• [Problem]: Put every line of the items below into a numbered list, and omit the blank lines.

Collected data entries:
────

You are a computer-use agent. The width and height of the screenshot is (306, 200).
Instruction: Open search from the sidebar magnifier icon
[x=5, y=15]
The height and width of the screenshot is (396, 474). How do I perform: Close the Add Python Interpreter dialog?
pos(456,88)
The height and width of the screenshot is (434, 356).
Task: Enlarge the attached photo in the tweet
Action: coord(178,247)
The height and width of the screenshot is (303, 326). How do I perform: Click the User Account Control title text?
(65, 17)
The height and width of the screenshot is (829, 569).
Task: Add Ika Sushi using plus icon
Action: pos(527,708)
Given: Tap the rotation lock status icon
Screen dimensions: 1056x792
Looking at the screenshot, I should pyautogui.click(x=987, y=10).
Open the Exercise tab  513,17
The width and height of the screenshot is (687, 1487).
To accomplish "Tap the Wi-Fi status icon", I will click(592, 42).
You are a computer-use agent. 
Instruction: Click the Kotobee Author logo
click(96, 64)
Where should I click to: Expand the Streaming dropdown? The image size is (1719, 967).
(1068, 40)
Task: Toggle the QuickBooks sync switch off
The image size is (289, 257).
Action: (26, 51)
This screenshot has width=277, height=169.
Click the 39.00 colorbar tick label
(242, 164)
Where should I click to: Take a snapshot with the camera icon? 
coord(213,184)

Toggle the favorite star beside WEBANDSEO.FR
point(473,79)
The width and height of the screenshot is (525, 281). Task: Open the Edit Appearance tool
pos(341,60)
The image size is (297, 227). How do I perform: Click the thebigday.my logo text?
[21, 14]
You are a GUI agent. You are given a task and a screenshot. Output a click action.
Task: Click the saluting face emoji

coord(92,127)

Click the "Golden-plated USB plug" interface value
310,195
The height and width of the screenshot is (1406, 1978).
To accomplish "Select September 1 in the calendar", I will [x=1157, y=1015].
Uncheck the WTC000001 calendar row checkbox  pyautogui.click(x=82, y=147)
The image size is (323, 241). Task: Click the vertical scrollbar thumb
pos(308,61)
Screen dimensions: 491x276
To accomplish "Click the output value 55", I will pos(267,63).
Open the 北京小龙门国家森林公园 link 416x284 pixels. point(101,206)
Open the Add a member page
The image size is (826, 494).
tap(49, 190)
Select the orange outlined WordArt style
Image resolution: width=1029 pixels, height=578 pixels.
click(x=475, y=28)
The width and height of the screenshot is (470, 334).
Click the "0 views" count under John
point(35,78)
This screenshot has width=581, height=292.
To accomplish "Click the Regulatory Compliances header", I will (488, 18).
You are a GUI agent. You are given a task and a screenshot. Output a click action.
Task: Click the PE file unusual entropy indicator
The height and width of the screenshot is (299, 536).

────

• [Solution to this exercise]:
1. You are a computer-use agent. The width and height of the screenshot is (306, 200).
2. Instruction: Open search from the sidebar magnifier icon
3. [x=5, y=15]
4. The height and width of the screenshot is (396, 474). How do I perform: Close the Add Python Interpreter dialog?
5. pos(456,88)
6. The height and width of the screenshot is (434, 356).
7. Task: Enlarge the attached photo in the tweet
8. Action: coord(178,247)
9. The height and width of the screenshot is (303, 326). How do I perform: Click the User Account Control title text?
10. (65, 17)
11. The height and width of the screenshot is (829, 569).
12. Task: Add Ika Sushi using plus icon
13. Action: pos(527,708)
14. Given: Tap the rotation lock status icon
15. Screen dimensions: 1056x792
16. Looking at the screenshot, I should pyautogui.click(x=987, y=10).
17. Open the Exercise tab  513,17
18. The width and height of the screenshot is (687, 1487).
19. To accomplish "Tap the Wi-Fi status icon", I will click(592, 42).
20. You are a computer-use agent. 
21. Instruction: Click the Kotobee Author logo
22. click(96, 64)
23. Where should I click to: Expand the Streaming dropdown? The image size is (1719, 967).
24. (1068, 40)
25. Task: Toggle the QuickBooks sync switch off
26. The image size is (289, 257).
27. Action: (26, 51)
28. This screenshot has width=277, height=169.
29. Click the 39.00 colorbar tick label
30. (242, 164)
31. Where should I click to: Take a snapshot with the camera icon? 
32. coord(213,184)
33. Toggle the favorite star beside WEBANDSEO.FR
34. point(473,79)
35. The width and height of the screenshot is (525, 281). Task: Open the Edit Appearance tool
36. pos(341,60)
37. The image size is (297, 227). How do I perform: Click the thebigday.my logo text?
38. [21, 14]
39. You are a GUI agent. You are given a task and a screenshot. Output a click action.
40. Task: Click the saluting face emoji
41. coord(92,127)
42. Click the "Golden-plated USB plug" interface value
43. 310,195
44. The height and width of the screenshot is (1406, 1978).
45. To accomplish "Select September 1 in the calendar", I will [x=1157, y=1015].
46. Uncheck the WTC000001 calendar row checkbox  pyautogui.click(x=82, y=147)
47. The image size is (323, 241). Task: Click the vertical scrollbar thumb
48. pos(308,61)
49. Screen dimensions: 491x276
50. To accomplish "Click the output value 55", I will pos(267,63).
51. Open the 北京小龙门国家森林公园 link 416x284 pixels. point(101,206)
52. Open the Add a member page
53. The image size is (826, 494).
54. tap(49, 190)
55. Select the orange outlined WordArt style
56. Image resolution: width=1029 pixels, height=578 pixels.
57. click(x=475, y=28)
58. The width and height of the screenshot is (470, 334).
59. Click the "0 views" count under John
60. point(35,78)
61. This screenshot has width=581, height=292.
62. To accomplish "Click the Regulatory Compliances header", I will (488, 18).
63. You are a GUI agent. You are given a task and a screenshot. Output a click action.
64. Task: Click the PE file unusual entropy indicator
65. The height and width of the screenshot is (299, 536).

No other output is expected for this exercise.